Like, before COVID happened, like,
no one knew what the fuck of virus.
You know what I mean?
I do go both way. Like, like, the sleep thing,
I'll wake up some mornings and be like,
that's bullshit. I slept well, you know?
So, like, that's...
Well, what do you say?
I'll share two things.
I don't want a machine to tell me if I slept well,
because I know when I slept well.
So I'll share two things.
So firstly, to close a loop,
on the tech piece.
The reason the technology is so important
to what we're doing at continuum
is because we're going to deploy the very
experience, like you mentioned, it is certainly
not inexpensive. It's
very cost intensive to do what
we're doing right now, but what we're
going to be able to do next year
is decouple the technology
from the club so that we can now
launch the technology at scale at a price
point that most people can afford
a subscription that's around $20 a month,
not $10,000 a month.
And like an app.
That's correct.
Now, as for the fears around how the implementation of technologies can go wrong, that's something
that is actually under very deep consideration within our design and user experience.
And so what I found was that people don't want dashboards.
They don't want data.
They think they do, but they don't.
Because you don't know what to do with it.
And they don't want dashboards to tell them sort of, they want direction.

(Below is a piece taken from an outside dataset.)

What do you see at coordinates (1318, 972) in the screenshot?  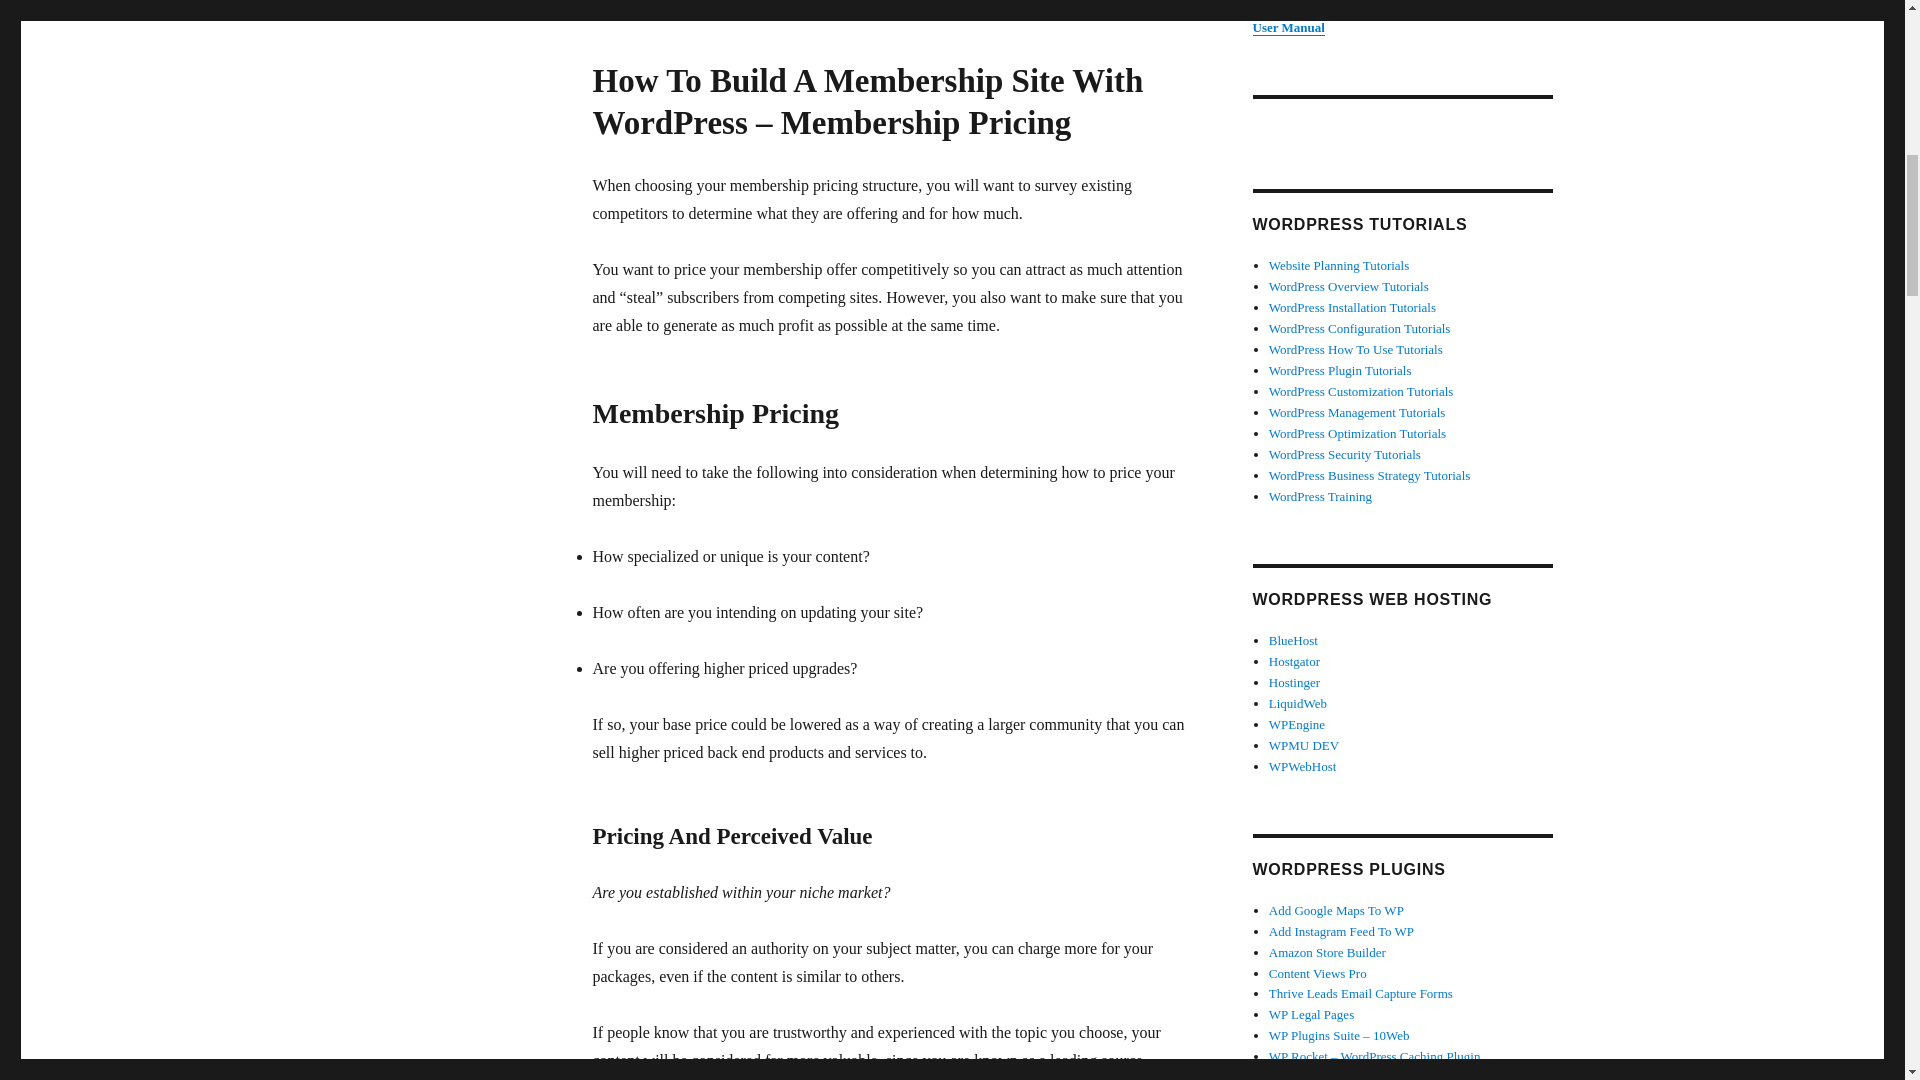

And so I can understand without more of a global perspective where you wake up and you see your sleep score with 60 and you're like, oh, now I'm going to have a terrible day.
That can be very challenging.
We use a proprietary orb system.
It's a data visualization tool.
that's also going to become a veritable digital twin.

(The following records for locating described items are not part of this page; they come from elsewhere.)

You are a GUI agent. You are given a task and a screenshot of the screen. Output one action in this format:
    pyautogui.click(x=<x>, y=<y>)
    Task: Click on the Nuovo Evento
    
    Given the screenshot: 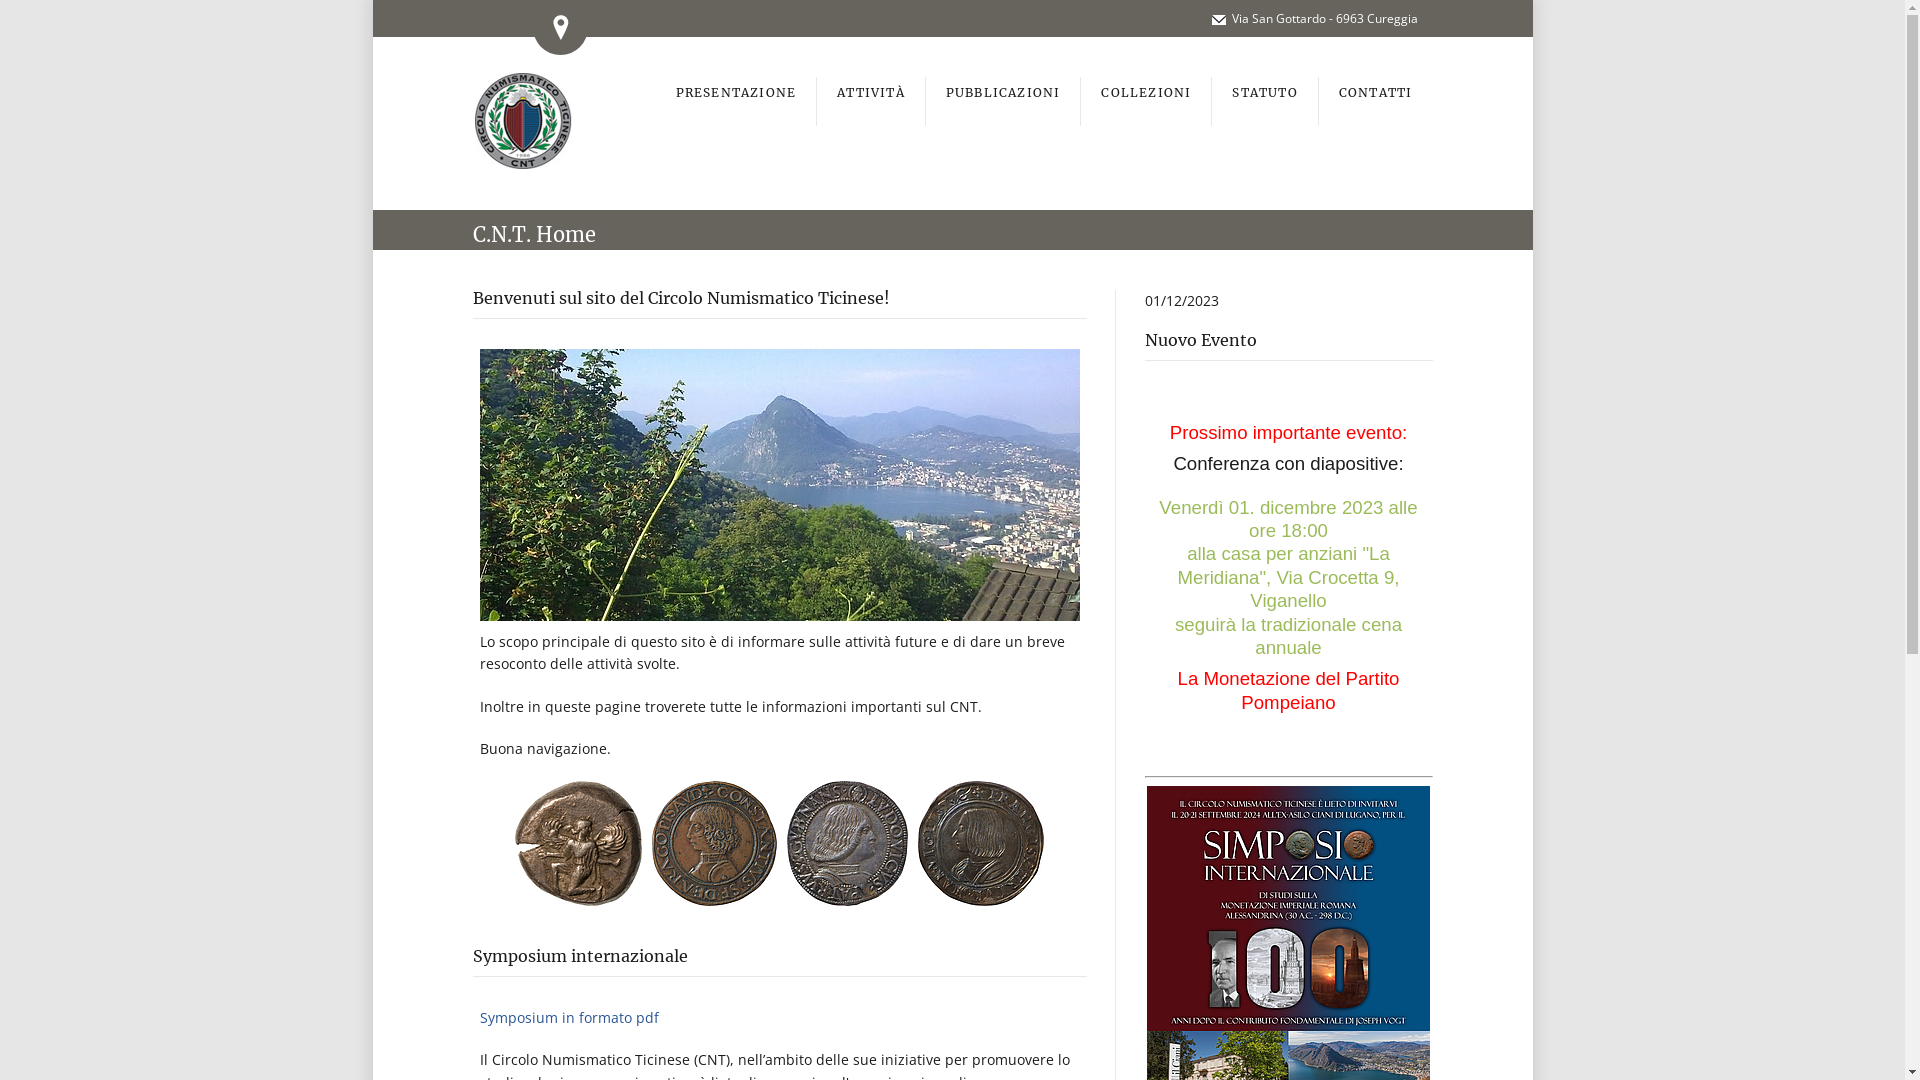 What is the action you would take?
    pyautogui.click(x=1200, y=340)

So it won't just be prescriptive.
It'll be predictive.
But we use these super cool glowing orbs that help you relate to your current state of physiology
that really, at least in our early user testing, help people manage that relationship with their data much better.
Because now we're not just throwing a number at them.
or, you know, it's always being given in a much more global context.
So people are getting a true idea of their current physiological state.
So it's not just how you slept last night or what you ate or what your last blood work, you know, results were.
It's bringing these all together in a very, again, like integrated and interrelated way that create what actually is a very complex health picture, but make it very simple.
for someone to understand.
So I think that at least in early testing,
it's people feel almost like it's like,
here's another 90s reference.
People feel like it's almost like
their little Tamagachi.
So you're just taking care of the orb that is you.
And so you get almost like this like
a little bit of a softer or gamified experience
that feels a lot friendlier.
Rather than waking up with like a 60 sleep score,
you're like, oh, 60's a failing grade, you know?
Yeah.
It's that entrepreneurial deal.
That's awesome, dude.
We're rooting for you, man.
This was awesome.
I appreciate you and what you've built and what you stand for.
And, you know, for a guy and for men to sit here and have the conversation that we just had, it's really meaningful.
So appreciate your time.
Appreciate your flexibility on scheduling.
He was flexible for us.
For me, I had a call I had to be on.
And so, look, man, it's just all love and anything else before we wrap here.
Nothing I can think of.
I really appreciate you having me.
Really good conversations, both before we started and during.
So I appreciate you listening.
Thank you, Jeff.
Keep doing the good work, man.
Thank you.
That's it for today.
And we will be back very soon with more inspiring conversations.